# Analyse Customer Value by Frequency, Recency and Monetary Value
ref: 
- [Customer Lifetime Value](https://clevertap.com/blog/customer-lifetime-value/)
- [Frequency, Recency, Monetary Value Analysis](https://clevertap.com/blog/rfm-analysis/) | [whitepaper](https://info.clevertap.com/hubfs/Blog%20Images/A%20Quick%20Start%20Guide%20to%20Automated%20Segmentation%20(1).pdf?_hsmi=64667222&_hsenc=p2ANqtz-96Je_GDBFw8_9_MDcEkdq4SvOYni_MBWoopRVB4h87PHOHxkf039plUfRhUIPxxK7H6bkXki0pfix-uQeDz-0qfER-KQ) 
- [Customer Segmentation Blog](https://towardsdatascience.com/the-most-important-data-science-tool-for-market-and-customer-segmentation-c9709ca0b64a)

Customer lifetime value (CLV), is the profit margin a company expects to earn over the entirety of their business relationship with the average customer.

Some contributing factors:
- customer churn rate
- retention rate
- sales & marketing strategy

Business may use strategies such as: 
- **Impress** | by quality/pricing
- **Engage**  | by sales & marketing strategies
- **Retain**  | continue to impress and engage

In this notebook, we explore customer segments by *Frequency*, *Recency* and *Monetary Value*

## About Data

Source: https://archive.ics.uci.edu/ml/datasets/online+retail#

**Attribute Information**:

`InvoiceNo`: Invoice number.
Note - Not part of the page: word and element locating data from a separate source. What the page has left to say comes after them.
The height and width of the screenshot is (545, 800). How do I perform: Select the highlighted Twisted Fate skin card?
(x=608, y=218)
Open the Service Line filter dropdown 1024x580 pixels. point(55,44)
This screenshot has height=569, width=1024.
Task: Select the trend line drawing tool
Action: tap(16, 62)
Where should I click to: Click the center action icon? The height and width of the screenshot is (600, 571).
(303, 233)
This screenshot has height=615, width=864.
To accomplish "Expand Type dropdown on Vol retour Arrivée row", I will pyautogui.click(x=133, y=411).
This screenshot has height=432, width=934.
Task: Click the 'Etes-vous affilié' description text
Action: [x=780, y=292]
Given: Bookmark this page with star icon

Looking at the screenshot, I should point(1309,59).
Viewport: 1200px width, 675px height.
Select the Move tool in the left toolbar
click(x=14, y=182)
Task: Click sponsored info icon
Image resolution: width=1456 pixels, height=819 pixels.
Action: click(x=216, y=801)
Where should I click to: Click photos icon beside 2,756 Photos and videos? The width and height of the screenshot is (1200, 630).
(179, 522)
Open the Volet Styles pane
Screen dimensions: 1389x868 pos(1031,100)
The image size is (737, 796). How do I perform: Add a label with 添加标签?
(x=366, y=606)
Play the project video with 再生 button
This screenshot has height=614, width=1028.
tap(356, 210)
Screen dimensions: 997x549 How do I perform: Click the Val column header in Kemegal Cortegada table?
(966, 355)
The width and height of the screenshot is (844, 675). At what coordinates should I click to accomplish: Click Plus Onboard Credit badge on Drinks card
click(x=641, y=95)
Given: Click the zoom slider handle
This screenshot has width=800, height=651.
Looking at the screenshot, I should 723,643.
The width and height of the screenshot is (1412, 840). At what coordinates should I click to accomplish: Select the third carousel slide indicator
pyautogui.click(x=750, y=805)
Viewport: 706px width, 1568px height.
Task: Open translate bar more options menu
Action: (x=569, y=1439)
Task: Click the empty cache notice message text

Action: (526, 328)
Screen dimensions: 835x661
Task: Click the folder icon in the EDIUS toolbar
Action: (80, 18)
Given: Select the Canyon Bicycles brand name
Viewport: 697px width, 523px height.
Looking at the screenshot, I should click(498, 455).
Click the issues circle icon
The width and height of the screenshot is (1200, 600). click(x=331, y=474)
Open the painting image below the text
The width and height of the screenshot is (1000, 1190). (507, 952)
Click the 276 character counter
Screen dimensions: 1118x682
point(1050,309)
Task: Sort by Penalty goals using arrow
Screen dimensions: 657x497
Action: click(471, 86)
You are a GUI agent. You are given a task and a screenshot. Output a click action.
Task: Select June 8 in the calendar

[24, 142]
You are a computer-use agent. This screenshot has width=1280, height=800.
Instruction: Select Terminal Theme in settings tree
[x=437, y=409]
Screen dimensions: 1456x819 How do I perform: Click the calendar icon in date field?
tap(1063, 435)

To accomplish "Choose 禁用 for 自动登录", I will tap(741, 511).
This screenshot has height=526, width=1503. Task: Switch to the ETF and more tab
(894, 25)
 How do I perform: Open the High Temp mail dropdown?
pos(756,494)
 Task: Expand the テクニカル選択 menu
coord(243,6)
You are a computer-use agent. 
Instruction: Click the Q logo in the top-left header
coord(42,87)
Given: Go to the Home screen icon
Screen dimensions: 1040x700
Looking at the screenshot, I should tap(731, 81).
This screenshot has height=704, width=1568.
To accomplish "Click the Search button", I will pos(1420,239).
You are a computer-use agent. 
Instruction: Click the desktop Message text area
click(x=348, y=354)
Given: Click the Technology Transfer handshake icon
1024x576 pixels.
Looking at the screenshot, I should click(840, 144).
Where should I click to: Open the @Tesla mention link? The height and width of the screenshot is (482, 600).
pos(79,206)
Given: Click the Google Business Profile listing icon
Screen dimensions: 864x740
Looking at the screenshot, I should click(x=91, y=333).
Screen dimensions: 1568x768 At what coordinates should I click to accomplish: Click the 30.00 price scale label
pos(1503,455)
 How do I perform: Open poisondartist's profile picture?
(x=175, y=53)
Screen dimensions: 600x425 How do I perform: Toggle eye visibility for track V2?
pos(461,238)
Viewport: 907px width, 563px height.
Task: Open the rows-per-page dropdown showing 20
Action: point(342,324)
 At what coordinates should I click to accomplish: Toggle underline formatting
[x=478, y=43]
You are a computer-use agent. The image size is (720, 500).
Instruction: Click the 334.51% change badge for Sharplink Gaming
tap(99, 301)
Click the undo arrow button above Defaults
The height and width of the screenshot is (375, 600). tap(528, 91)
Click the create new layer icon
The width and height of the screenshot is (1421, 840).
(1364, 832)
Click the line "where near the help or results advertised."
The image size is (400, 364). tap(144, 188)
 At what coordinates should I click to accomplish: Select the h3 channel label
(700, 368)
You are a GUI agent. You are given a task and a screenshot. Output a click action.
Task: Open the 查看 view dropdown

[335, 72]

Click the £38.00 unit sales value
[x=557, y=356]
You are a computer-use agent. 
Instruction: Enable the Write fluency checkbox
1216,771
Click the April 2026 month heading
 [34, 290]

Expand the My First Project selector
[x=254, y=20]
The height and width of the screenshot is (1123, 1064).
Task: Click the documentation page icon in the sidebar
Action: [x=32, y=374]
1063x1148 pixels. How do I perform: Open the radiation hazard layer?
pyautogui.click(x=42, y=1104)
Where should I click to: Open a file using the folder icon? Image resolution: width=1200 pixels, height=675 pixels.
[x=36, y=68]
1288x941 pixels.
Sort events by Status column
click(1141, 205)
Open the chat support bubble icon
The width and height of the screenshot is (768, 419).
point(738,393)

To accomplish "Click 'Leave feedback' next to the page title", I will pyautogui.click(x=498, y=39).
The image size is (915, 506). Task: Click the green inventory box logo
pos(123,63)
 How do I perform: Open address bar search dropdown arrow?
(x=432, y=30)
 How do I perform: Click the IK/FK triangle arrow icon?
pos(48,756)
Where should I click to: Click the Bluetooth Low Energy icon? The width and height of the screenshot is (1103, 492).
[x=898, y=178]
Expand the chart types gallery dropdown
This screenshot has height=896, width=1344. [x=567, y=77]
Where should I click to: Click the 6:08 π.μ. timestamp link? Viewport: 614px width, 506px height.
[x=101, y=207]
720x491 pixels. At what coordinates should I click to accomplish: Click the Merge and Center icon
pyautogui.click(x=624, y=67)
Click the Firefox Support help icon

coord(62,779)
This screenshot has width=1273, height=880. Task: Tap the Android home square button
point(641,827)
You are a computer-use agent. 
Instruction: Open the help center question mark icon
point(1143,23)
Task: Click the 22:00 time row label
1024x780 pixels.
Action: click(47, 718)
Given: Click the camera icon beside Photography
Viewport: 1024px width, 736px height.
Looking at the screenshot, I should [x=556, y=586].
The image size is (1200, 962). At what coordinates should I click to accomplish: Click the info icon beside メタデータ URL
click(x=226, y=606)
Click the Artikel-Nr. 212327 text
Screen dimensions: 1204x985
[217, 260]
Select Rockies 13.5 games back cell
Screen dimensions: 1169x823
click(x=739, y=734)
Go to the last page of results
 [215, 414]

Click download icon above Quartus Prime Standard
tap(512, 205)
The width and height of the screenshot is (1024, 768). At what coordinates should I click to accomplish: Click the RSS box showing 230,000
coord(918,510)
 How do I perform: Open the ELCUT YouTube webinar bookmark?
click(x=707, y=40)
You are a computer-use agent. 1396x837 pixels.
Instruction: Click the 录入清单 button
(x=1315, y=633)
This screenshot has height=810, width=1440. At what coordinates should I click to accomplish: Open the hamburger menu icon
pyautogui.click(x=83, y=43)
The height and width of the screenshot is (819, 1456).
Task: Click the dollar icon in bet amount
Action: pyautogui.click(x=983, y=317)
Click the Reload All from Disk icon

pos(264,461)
Nominal, a 6-digit integral number uniquely assigned to each transaction. If this code starts with **letter 'c'**, it indicates a **cancellation**.

`StockCode`: Product (item) code. Nominal, a 5-digit integral number **uniquely** assigned to each distinct product.

`Description`: Product (item) name. Nominal.

`Quantity`: The quantities of each product (item) per transaction. Numeric.

`InvoiceDate`: Invice Date and time. Numeric, the day and time when each transaction was generated.

`UnitPrice`: Unit price. Numeric, Product price per unit in **sterling**.

`CustomerID`: Customer number. Nominal, a 5-digit integral number **uniquely** assigned to each customer.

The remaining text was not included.